If you have an existing hypertable, you can set the hypercore table access method using:

ALTER TABLE readings
set access method hypercore

And you can go back to the standard heap table access method with:

ALTER TABLE readings
set access method heap

The table access method configured for the hypertable will only be applied to new chunks. To change the table access method for an existing chunk, you use the ALTER TABLE command on that specific chunk:

ALTER TABLE _timescaledb_internal._hyper_1_1_chunk SET ACCESS METHOD hypercore;

Creating B-tree and hash indexes in the columnstore

If your hypertable is using heap TAM, those indexes only cover data in the rowstore. You cannot index the data in the columnstore using the standard PostgreSQL IAMs.
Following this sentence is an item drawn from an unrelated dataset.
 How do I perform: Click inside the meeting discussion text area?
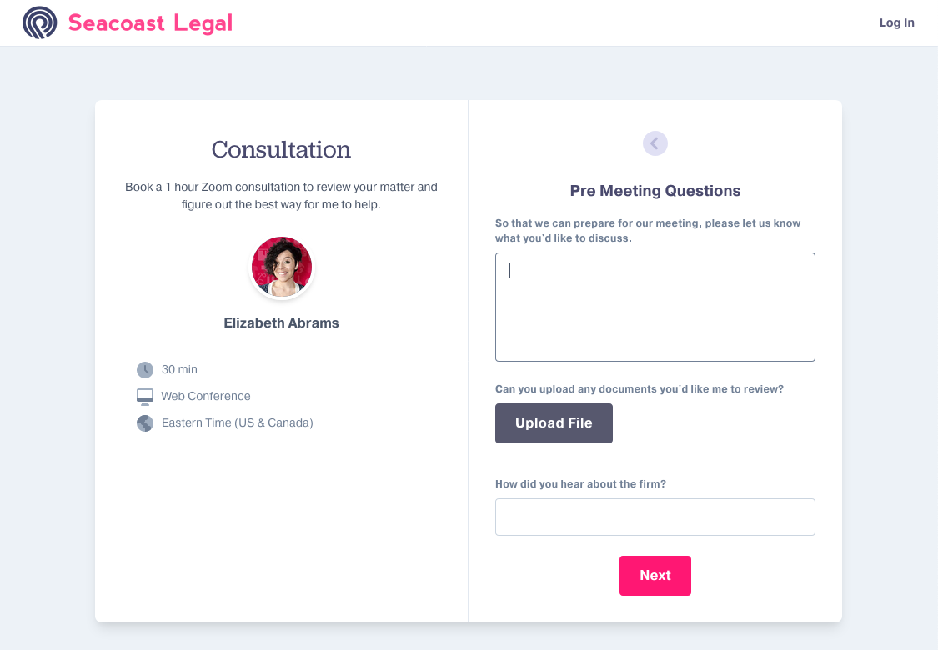click(655, 307)
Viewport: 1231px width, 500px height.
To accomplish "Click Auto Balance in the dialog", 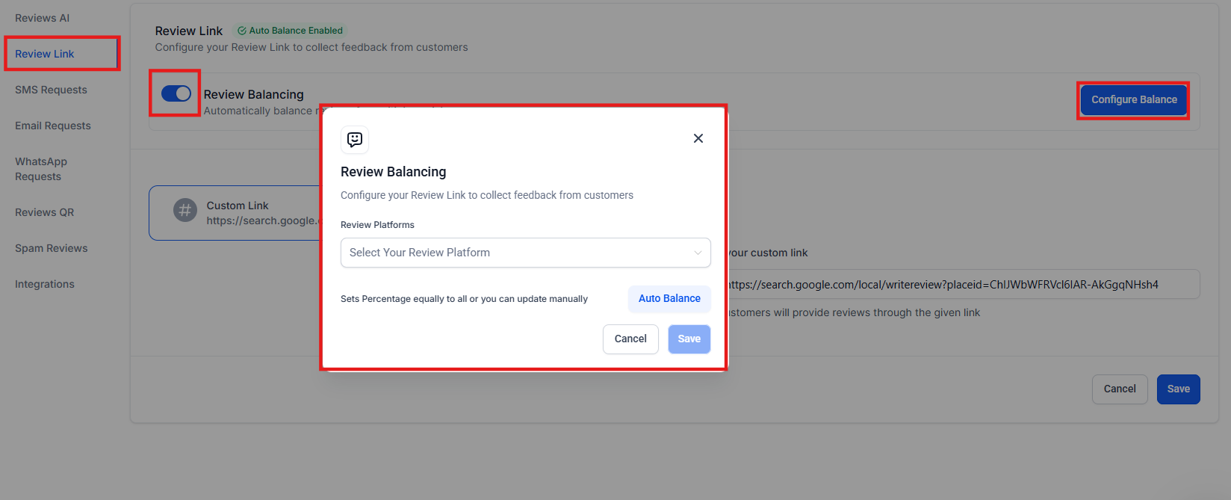I will point(669,298).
If your hypertable uses hypercore TAM, those indexes will be rebuilt as chunks are converted from the rowstore to the columnstore and used by the PostgreSQL query planner when querying data in both the rowstore and columnstore. If you have existing chunks that have not been updated to use the hypercore TAM, you will need to do that before you can use B-tree and hash indexes when querying data in those chunks.

You add B-tree and hash indexes to a hypertable the same way you would do it in a regular PostgreSQL table.

-- hash index
CREATE INDEX readings_metric_uuid_hash_idx ON readings USING hash (metric_uuid);
-- B-tree index
CREATE UNIQUE INDEX readings_metric_uuid_metric_uuid_uploaded_at_idx
    ON readings (metric_uuid, uploaded_at);

Hypercore TAM With PostgreSQL Indexes in Action

To demonstrate the benefits of using indexes on columstore data, we have generated a 100 million-row dataset to represent an IoT application that tracks room temperature and humidity across multiple buildings. This is a relatively small data set but enough to demonstrate the benefits of using B-tree and hash indexes.

We stored the data in a readings hypertable and enabled the columnstore with and without using the new hypercore table access method to run our benchmarks:

create table readings (
    metric_uuid uuid default gen_random_uuid(),
    created_at timestamptz not null,
    uploaded_at timestamptz not null,
    location_id integer references locations (location_id),
    device_id integer references devices (device_id),
    temperature float,
    humidity float
);

-- convert the table to a hypertable
select create_hypertable (
       'readings',
       by_range('uploaded_at')
);

-- enable columnstore
alter table readings
set access method hypercore -- comment out to disable hypercore TAM
set (
       timescaledb.orderby = 'created_at',
       timescaledb.segmentby = 'location_id'
);

-- move chunks older than 1 day from rowstore to columnstore
CALL add_columnstore_policy(
       readings,
       interval '1 day'
);

Read our documentation on hypertables and hypercore to learn more about the different parameters used in this example.

Our benchmark ran queries 20 times against the readings table with and without the hypercore TAM and took the average of all executions.

Point lookups

Indexes are particularly useful for highly selective queries, such as retrieving a unique event by its identifier. For example:

SELECT 
    created_at,
    device_id,
    temperature
FROM readings 
WHERE metric_uuid = 'dd19f5d3-d04b-4afc-a78f-9b231fb29e52';

Without an index, the query requires scanning and filtering the entire dataset, leading to slow execution and high I/O usage. Timescale introduced min/max sparse indexes in version 2.15. They would help when using incremental numeric IDs but would not work well for random numeric values or IDs like UUIDs.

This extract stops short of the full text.